═════ Given records
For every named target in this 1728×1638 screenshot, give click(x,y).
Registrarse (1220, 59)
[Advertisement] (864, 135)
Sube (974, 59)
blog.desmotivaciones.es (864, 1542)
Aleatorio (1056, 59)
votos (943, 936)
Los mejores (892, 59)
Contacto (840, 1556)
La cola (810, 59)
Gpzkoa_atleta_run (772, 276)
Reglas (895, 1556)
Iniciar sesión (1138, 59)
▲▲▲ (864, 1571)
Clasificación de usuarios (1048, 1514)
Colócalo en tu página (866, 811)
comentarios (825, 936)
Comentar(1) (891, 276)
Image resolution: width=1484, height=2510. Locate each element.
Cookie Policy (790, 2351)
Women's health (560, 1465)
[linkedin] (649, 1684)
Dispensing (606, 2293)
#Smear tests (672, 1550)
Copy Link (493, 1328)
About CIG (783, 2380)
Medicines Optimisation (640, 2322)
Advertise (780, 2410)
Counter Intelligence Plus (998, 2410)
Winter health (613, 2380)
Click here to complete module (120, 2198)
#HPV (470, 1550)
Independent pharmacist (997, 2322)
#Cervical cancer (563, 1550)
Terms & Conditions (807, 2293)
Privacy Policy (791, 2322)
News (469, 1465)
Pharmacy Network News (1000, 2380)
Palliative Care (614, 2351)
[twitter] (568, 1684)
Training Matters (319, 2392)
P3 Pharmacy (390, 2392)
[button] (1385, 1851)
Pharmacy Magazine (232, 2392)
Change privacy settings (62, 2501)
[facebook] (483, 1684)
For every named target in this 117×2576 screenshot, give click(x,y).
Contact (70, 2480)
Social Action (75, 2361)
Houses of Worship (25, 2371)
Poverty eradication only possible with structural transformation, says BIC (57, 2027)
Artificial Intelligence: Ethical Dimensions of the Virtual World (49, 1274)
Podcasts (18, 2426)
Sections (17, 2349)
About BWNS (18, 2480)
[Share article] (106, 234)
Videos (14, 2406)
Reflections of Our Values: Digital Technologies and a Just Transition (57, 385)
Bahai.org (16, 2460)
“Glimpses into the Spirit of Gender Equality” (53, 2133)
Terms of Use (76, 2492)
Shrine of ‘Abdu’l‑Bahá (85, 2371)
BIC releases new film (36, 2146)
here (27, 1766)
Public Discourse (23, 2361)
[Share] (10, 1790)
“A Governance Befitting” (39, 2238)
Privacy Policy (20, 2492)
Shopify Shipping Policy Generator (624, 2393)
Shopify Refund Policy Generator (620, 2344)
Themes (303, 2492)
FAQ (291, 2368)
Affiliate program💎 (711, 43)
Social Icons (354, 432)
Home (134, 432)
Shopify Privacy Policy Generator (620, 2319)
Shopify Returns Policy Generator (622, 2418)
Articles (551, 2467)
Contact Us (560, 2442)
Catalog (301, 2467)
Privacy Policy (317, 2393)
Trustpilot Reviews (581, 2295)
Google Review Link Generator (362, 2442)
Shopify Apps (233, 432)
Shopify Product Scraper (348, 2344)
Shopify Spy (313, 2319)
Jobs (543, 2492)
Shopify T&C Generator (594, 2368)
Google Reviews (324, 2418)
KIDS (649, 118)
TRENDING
══════════
Aim of the exercise – Return exactly, and only, the lines above starting at the line that contains "Pharmacy Network News (1000, 2380)" and ending at the line that contains "Google Review Link Generator (362, 2442)".

Answer to the problem –
Pharmacy Network News (1000, 2380)
Palliative Care (614, 2351)
[twitter] (568, 1684)
Training Matters (319, 2392)
P3 Pharmacy (390, 2392)
[button] (1385, 1851)
Pharmacy Magazine (232, 2392)
Change privacy settings (62, 2501)
[facebook] (483, 1684)
For every named target in this 117×2576 screenshot, give click(x,y).
Contact (70, 2480)
Social Action (75, 2361)
Houses of Worship (25, 2371)
Poverty eradication only possible with structural transformation, says BIC (57, 2027)
Artificial Intelligence: Ethical Dimensions of the Virtual World (49, 1274)
Podcasts (18, 2426)
Sections (17, 2349)
About BWNS (18, 2480)
[Share article] (106, 234)
Videos (14, 2406)
Reflections of Our Values: Digital Technologies and a Just Transition (57, 385)
Bahai.org (16, 2460)
“Glimpses into the Spirit of Gender Equality” (53, 2133)
Terms of Use (76, 2492)
Shrine of ‘Abdu’l‑Bahá (85, 2371)
BIC releases new film (36, 2146)
here (27, 1766)
Public Discourse (23, 2361)
[Share] (10, 1790)
“A Governance Befitting” (39, 2238)
Privacy Policy (20, 2492)
Shopify Shipping Policy Generator (624, 2393)
Shopify Refund Policy Generator (620, 2344)
Themes (303, 2492)
FAQ (291, 2368)
Affiliate program💎 (711, 43)
Social Icons (354, 432)
Home (134, 432)
Shopify Privacy Policy Generator (620, 2319)
Shopify Returns Policy Generator (622, 2418)
Articles (551, 2467)
Contact Us (560, 2442)
Catalog (301, 2467)
Privacy Policy (317, 2393)
Trustpilot Reviews (581, 2295)
Google Review Link Generator (362, 2442)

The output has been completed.